With these two groups of traders: one group of traders who have a fear of missing out and the other who wants to get out at breakeven, these add buy limit orders or buying pressure at the $100 level.

That’s why you when the price breaks out of resistance, it tends to become support. Again, it doesn’t happen all the time, but it does happen more often than not.

And finally…

4. Support and resistance are areas on your chart

I know I use the word “lines” a few times, but really, they are an area on your chart. The reason is simple.

Let’s say we use an example from Coca Cola. Let’s say there’s a support of $70 for Coca Cola.

The anxious traders

And when the price reaches at $71, $72, there will be traders who are eager to buy because the price is almost approaching support and they’ll want to buy now in case the market doesn’t hit low enough before it makes a quick reversal.

These traders are too anxious to buy, so they’ll buy just slightly in front of support because they don’t want to miss the move.

The cheapskate traders

On the other hand, there’s another group of traders whom I call the cheapskate traders. They want to get the best possible price. For example, if let’s say support is $70, they will make queue smack at $69.90 to get the lowest absolute best price at support.

And here’s the thing…

In the markets you have no idea which group of traders is dominant, whether is it the anxious traders who can’t wait to enter a trade or is it the cheapskate trader who wants to get the best possible price.

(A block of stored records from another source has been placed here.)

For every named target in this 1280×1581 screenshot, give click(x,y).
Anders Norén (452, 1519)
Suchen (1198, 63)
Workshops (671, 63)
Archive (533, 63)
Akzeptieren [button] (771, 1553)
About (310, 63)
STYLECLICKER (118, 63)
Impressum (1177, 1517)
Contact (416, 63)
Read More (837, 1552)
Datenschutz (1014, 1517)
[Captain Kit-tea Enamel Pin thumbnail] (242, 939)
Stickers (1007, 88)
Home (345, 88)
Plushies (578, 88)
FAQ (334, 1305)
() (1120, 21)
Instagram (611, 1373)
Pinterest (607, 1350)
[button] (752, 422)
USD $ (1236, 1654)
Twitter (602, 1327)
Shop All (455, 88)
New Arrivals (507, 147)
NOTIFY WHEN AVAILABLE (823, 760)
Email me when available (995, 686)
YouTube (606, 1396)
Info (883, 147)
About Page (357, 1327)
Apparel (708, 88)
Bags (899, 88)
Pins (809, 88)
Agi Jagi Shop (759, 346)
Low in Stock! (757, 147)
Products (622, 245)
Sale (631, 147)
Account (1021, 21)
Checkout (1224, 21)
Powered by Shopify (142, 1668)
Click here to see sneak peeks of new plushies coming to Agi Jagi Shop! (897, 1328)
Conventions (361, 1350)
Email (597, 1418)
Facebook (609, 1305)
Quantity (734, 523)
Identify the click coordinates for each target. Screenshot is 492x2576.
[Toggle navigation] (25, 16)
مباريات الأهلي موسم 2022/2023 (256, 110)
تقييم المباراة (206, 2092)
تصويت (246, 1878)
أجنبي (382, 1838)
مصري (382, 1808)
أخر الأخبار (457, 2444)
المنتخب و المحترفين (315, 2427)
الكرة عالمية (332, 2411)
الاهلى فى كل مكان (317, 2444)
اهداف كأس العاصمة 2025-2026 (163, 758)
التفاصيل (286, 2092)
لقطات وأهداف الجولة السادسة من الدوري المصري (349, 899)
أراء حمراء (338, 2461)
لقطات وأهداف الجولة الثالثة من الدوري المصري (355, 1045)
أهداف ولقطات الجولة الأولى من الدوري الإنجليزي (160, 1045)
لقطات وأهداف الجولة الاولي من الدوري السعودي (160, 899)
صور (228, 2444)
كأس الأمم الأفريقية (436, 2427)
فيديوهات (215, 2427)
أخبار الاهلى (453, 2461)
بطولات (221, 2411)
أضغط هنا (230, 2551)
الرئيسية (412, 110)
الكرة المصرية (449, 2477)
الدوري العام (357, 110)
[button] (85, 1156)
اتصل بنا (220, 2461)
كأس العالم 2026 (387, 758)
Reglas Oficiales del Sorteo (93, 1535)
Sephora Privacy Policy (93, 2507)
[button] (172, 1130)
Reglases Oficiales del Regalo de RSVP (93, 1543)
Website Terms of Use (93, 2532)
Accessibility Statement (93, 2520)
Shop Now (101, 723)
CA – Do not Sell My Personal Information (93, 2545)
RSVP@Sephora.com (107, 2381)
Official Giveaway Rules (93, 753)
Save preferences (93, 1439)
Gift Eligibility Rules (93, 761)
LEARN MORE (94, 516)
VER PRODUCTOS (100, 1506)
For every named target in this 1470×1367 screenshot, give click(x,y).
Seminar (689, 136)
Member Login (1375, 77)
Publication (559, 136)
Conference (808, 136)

So that’s why support is an area on your chart could be anywhere between $72 to $69. That’s your area of support. And this concept is the same as resistance. Don’t treat them as lines on your chart. They are not lines but rather an area on your chart.

Recap

  1. The more time support and resistance are tested within a short period of time, the weaker it becomes.
  2. The longer the price is away from a level the more significant the level becomes because there’s a lot of emotional baggage at that price point level.
  3. When support is broken, it tends to become resistance. When resistance is broken, it tends to become support.
  4. Support and resistance are areas on your chart.

With that said I’ve come towards the end of today’s episode. I wish you good luck and good trading. I’ll talk to you soon.